Barreiras tarifárias, regulatórias e tributárias poderiam ser redesenhadas para impulsionar o crescimento
Globo
O acesso a bens e serviços modernos de Tecnologias de Informação e Comunicação, chamados TICs, é decisivo para a produtividade. No Brasil, esse potencial segue limitado por barreiras tarifárias, regulatórias e tributárias que poderiam ser redesenhadas para impulsionar crescimento e inovação.
O setor de TICs responde por 6,6% do PIB brasileiro, sendo os serviços de informação e comunicação sua parte mais relevante (6,34%). Apesar disso, o país mantém uma estrutura de proteção onerosa. Como mostramos no livro recém-lançado “Integração comercial internacional do Brasil”, coordenado pelo Centro de Debate de Políticas Públicas (CDPP), as tarifas brasileiras sobre TICs estão entre as mais altas do mundo. Em 2023, numa comparação com 18 países, o Brasil apresentou as maiores alíquotas. A tarifa média é de 10,2% sobre bens finais , 8,1% sobre partes e peças e 4,3% sobre componentes eletrônicos — ainda assim elevada em escala global. A tributação sobre serviços importados agrava o quadro: a taxação pode variar de 41% a 51% do valor da operação, criando sério entrave à modernização.
Esse arranjo eleva custos, atrasa a adoção de tecnologias cruciais e inibe a formação de parcerias internacionais. Num contexto marcado por computação em nuvem, inteligência artificial e data centers, que reduzem barreiras de entrada e ampliam o alcance da inovação, a manutenção de encargos artificiais mina a competitividade nacional.
O acesso a data centers com preços razoáveis é determinante para a competitividade das empresas, pois lhes permite substituir altos investimentos em equipamentos e servidores próprios pelo uso flexível de recursos em nuvem, liberando capital para outras atividades produtivas e inovação. Para que esses serviços avancem no Brasil, contudo, é indispensável ampliar a base de infraestrutura de data centers locais, cujos investimentos são fortemente dependentes do acesso a equipamentos importados de ponta — desde servidores de alta performance até sistemas de refrigeração e redes ópticas. Barreiras tarifárias encarecem a expansão da capacidade instalada, limitando a oferta de serviços em nuvem a preços competitivos e, consequentemente, reduzindo a capacidade das firmas brasileiras usuárias de competir em ambiente global e dos data centers locais de exportarem serviços.
O desenho da política vigente estimulou um modelo baseado na montagem local a partir de insumos importados, amparado por tarifas altas e subsídios, voltado sobretudo ao mercado interno.

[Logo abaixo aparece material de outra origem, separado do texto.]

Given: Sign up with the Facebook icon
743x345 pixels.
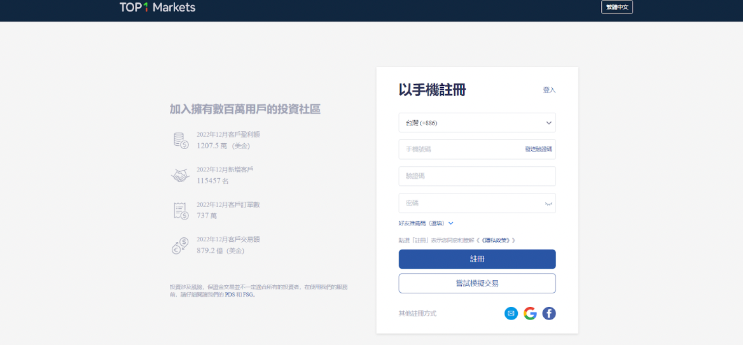Looking at the screenshot, I should point(549,313).
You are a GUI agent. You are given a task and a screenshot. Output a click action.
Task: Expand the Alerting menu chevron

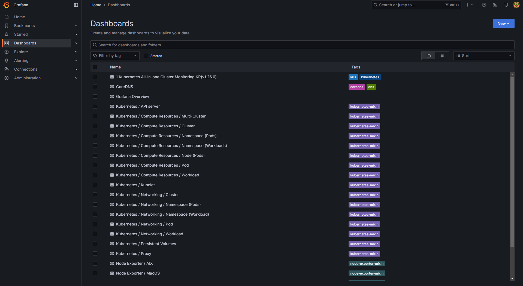[76, 61]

Os Processos Produtivos Básicos, que vinculam incentivos de pesquisa e desenvolvimento ao cumprimento de regras de conteúdo local, limitam a agilidade empresarial diante de novas tecnologias e oneram a estrutura produtiva, sem gerar ganhos substanciais em pesquisa. Depois de mais de 30 anos, é evidente que essa política precisa ser objeto de uma revisão que contribua para a formação de uma indústria de TICs competitiva nos segmentos de hardware e software.

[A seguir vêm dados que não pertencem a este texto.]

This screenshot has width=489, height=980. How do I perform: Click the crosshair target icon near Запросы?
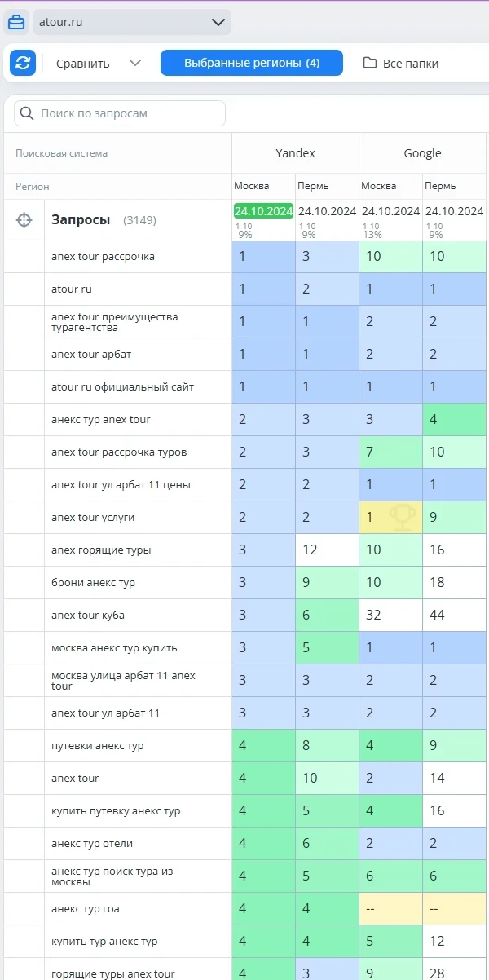pos(24,220)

A indústria brasileira de bens de TICs não alcançou competitividade internacional. Em 2023, exportou apenas US$ 762 milhões e importou US$ 18,2 bilhões, com déficit de US$ 17,5 bilhões. Os serviços de TICs mostram maior dinamismo, com diversos casos de sucesso em mercados externos e grande potencial de agregar valor às exportações brasileiras de manufaturas e serviços.
A revisão de políticas é urgente, e um primeiro passo são as iniciativas correntes dirigidas a alterar a política de data centers. O Brasil precisa garantir acesso a TICs de ponta para elevar a produtividade em setores estratégicos como indústria, agricultura e serviços. O atual debate global oferece oportunidade para reposicionar o país. Não obstante eventuais movimentos protecionistas no mundo, o Brasil pode se tornar exportador relevante de serviços digitais e soluções tecnológicas de alto valor agregado.
A estratégia defendida no estudo do CDPP — redução do protecionismo, acompanhada de reforma tributária e regulatória — é condição para liberar o potencial das TICs. Assim, o país poderá transformar os serviços digitais em vetor de competitividade, dinamizando cadeias produtivas e alavancando as exportações industriais.
*José Augusto Coelho Fernandes, economista, é pesquisador associado do Centro de Integração e Desenvolvimento e do Iepe/Casa das Garças, Renato da Fonseca, ph.D. em economia pela Universidade da Califórnia em Berkeley, é sócio-diretor da Inteligecon Consultoria Econômica e em Políticas Públicas
Link da publicação: https://oglobo.globo.com/opiniao/artigos/coluna/2025/10/acesso-a-tecnologia-e-limitado-no-brasil.ghtml
As opiniões aqui expressas são do autor e não refletem necessariamente as do CDPP, tampouco as dos demais associados.